Glenn Hutchins, an investor, chairman of North Island and cofounder of Silver Lake—who used to work with U.S. President Bill Clinton and sat on the New York Federal Reserve board—has talked to CNBC about crypto and non-fungible tokens (NFTs).
He values some cryptocurrencies much higher than gold. Meanwhile, someone is offering $2.5 million for Jack Dorsey's first-ever tweet and $4,000 for an anti-Bitcoin tweet of Peter Schiff as an NFT.
"The right cryptocurrencies are more like copper or platinum"
During a Squawk Box show on CNBC, Hutchins stated that the right cryptocurrencies have actual use cases and can be compared to copper and platinum rather than gold. They go up and down not only as a store of value but as something that has utility.
Glenn Hutchins is a Bitcoin holder who first bought BTC back in 2016 when it was trading at approximately $100 per coin.
Why NFTs are better than actual collectibles, Hutchins explains
The anchor also asked Hutchins about NFTs (non-fungible tokens) and why they are becoming popular now. The expert explained (using the example of NBA top shot digital trading cards) that NFTs can be easily traded on the network and shared with friends, while physical collectibles will just collect dust on one's desk.
Overall, he pointed out that the world is now moving "from terrestrial to digital" and that NFTs are good because they have use cases for what people are doing and can capture certain moments that people want to remember.
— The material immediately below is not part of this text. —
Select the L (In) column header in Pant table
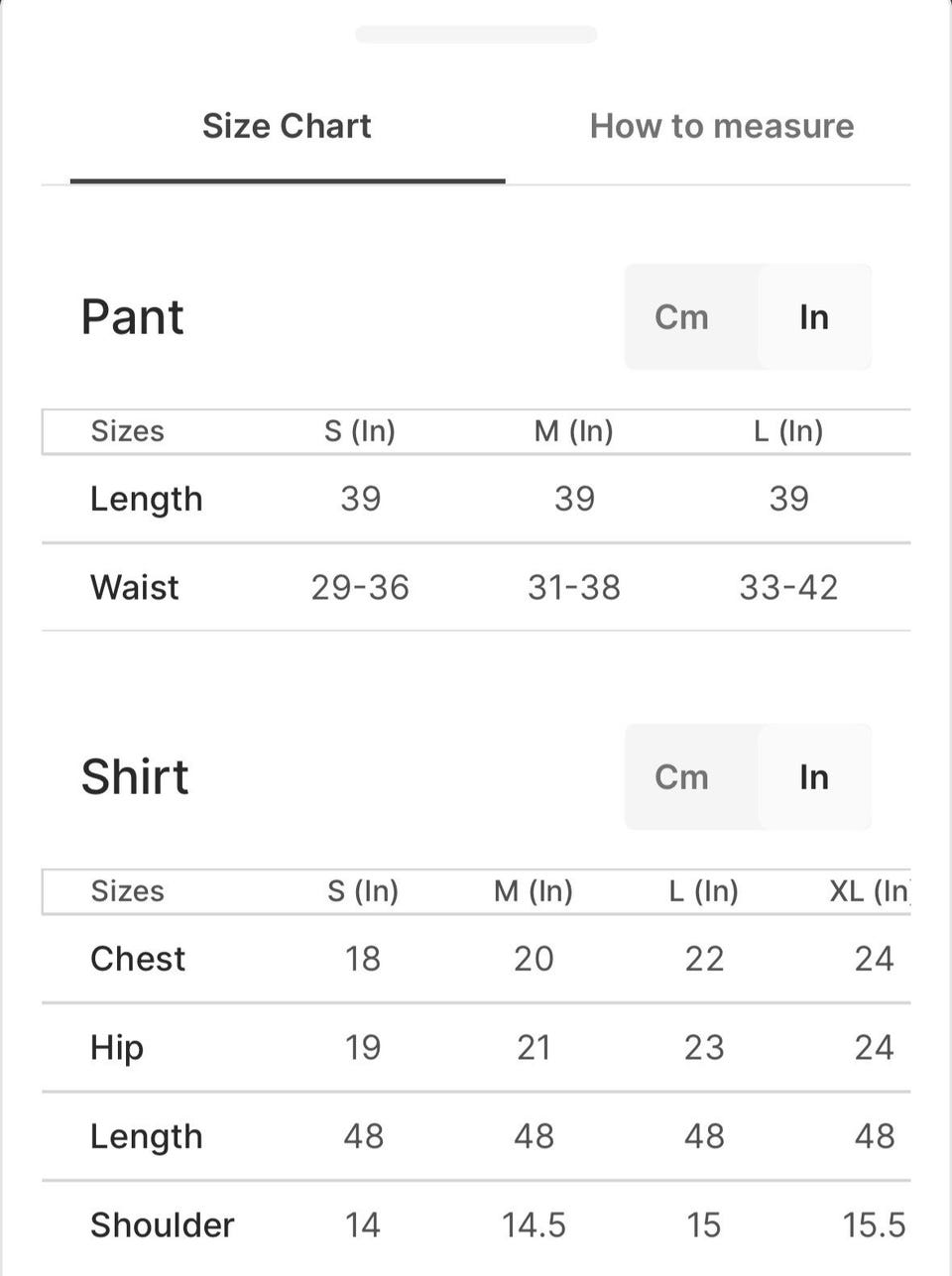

Then users can also trade them on the network easily—unlike physically trading cards or other collectibles.
Dorsey's tweet gets $2.5 million bid, Schiff is offered $4,000 for his anti-Bitcoin NFT
Last week, the Twitter CEO made the first-ever tweet published (by himself) into a non-fungible token on an ETH-based platform, Cent.
On Saturday, Tron CEO Justin Sun offered to buy it for $500,000. By Monday, the highest bid was a whopping $2.5 million offered by a Malaysian entrepreneur.
Vocal Bitcoin hater Peter Schiff also launched a non-fungible token on the same platform—one of his anti-Bitcoin tweets.
On Monday, the highest bid for that totaled $4,000.